**Written problem:** Write out the listing word for word, starting with the line that contains "You are a GUI" and going on through the end of the listing.

**Records provided:**
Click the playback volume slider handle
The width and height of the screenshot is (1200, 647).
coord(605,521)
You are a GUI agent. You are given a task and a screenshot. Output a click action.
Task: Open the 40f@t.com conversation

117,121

**Answer to this task:**
You are a GUI agent. You are given a task and a screenshot. Output a click action.
Task: Open the 40f@t.com conversation

117,121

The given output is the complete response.